- [PAGE EXTRACT]:

And Alan Greenspan, it turns out, was somewhat less than the all-knowing font of wisdom he enjoyed portraying and the media and others delighted in extolling. His Congressional appearance was a testament to failure, or at least to the folly of heedless acceptance of a system that worked very well for a few at the top and gave little cause to its adherents, which included Dr. Greenspan, to consider anything else. Conventional wisdom can be such a pleasingly temperate island, especially when its most favored residents are the ones dispensing the wisdom and setting the conventions.

Dr. Greenspan’s testimony included this revealing note:

This modern risk-management paradigm held sway for decades.  The whole intellectual edifice, however, collapsed in the summer of last year.

That would be a revelation possible only for those in urgent need of a trip to the eye doctor. Normal vision, possessed by most ordinary men and women who have some experience seeing how the real world works and the costly recurring blunders of narcissistic and overrated leaders, would have advanced the conclusion by several years.

Alan Greenspan has been a gifted and erudite figure on the stage of American public policy for several decades. He has also made a number of mistakes. Far greater, however, has been the mistake of many observers who have tried to make of him more than the man of earth he really is. There have been occasions, we think, when he has taken those expectations a little too seriously.

Memo for the future: before society decides to elevate someone to godlike stature, make sure he can at least see beyond the next seven days.

Outrage of the Week: Ingratitude, Thy Name is Wall Street

How sharper than a serpent’s tooth it is to have a thankless child! –King Lear.

When the U.S. House of Representatives rejected the $700 billion Wall Street bailout last week, stock markets promptly plunged. Advocates of the plan were quick to blame opponents for the record drop in the Dow. Dire warnings were issued that incalculable damage would be inflicted if the bill were not passed. It was portrayed as a rescue of Main Street and something that was absolutely essential to avoiding Armageddon in the credit markets. The fate of the economy and the ability of families to send their children to college were hanging in the balance, we were told.

When the House finally passed the Senate’s revised legislation on Friday, stock markets again promptly dropped. No recriminations were heard this time, only demands for more. And more. 

So it is with the largest single expenditure in the history of government, where nearly one trillion dollars was added to the taxpayer credit card with the stroke of a pen. Once again, Main Street has failed to satisfy Wall Street.

Aided by a battery of the best lobbying firms money can buy, Wall Street worked overtime to push for passage of the bill.  And it worked. For its part, the Senate approved a bill on Wednesday with add-ons that were on an obvious equal footing with the emergency economic measure triggered by the most serious financial crisis since the Great Depression: $192 million for rum producers; $129 million for NASCAR tracks; $33 million for companies doing business in American Samoa and $6 million for toy arrow producers. Relief from the current crisis will come sooner for some than others, it appears.

Both before and during the House vote to approve the measure on Friday, the stock market soared. Only when it was passed did the Dow start to sink. By the close, it had erased all the day’s gains and finished down 157 points. Wall Street types, some from the floor of the New York Stock Exchange itself, were saying the bill wasn’t enough; more intervention was required. One analyst told CNBC “the idea of passing the bill was a lot better than passing the bill. The more time we had to digest it, the more we realized maybe it’s not such a great bill. Maybe it’s not going to rescue us.”

- [GOAL A]: According to the commentary, how many points was the Dow down at the close on the day the House approved the bailout?

- [DATA FOR THIS TASK]:

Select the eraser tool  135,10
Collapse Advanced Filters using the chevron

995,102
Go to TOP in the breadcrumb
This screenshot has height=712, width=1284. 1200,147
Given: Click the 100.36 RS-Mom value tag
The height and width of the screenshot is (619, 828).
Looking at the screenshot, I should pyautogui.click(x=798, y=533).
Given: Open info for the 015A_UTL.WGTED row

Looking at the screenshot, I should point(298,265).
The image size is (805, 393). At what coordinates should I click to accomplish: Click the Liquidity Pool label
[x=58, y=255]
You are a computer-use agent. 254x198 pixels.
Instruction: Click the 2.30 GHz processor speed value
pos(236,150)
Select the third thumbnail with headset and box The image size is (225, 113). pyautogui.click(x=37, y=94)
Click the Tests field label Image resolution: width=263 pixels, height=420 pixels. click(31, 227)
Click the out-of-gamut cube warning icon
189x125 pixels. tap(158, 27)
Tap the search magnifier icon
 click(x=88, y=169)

- [GOAL B]: Please rewrite the rows as a numbered list, starting with the line that contains "You are a computer-use agent. 254x198 pixels." and going on through the last of the rows, leaving out blank lines.

- [EXERCISE RESPONSE A]: 157 points

- [EXERCISE RESPONSE B]:
1. You are a computer-use agent. 254x198 pixels.
2. Instruction: Click the 2.30 GHz processor speed value
3. pos(236,150)
4. Select the third thumbnail with headset and box The image size is (225, 113). pyautogui.click(x=37, y=94)
5. Click the Tests field label Image resolution: width=263 pixels, height=420 pixels. click(31, 227)
6. Click the out-of-gamut cube warning icon
7. 189x125 pixels. tap(158, 27)
8. Tap the search magnifier icon
9.  click(x=88, y=169)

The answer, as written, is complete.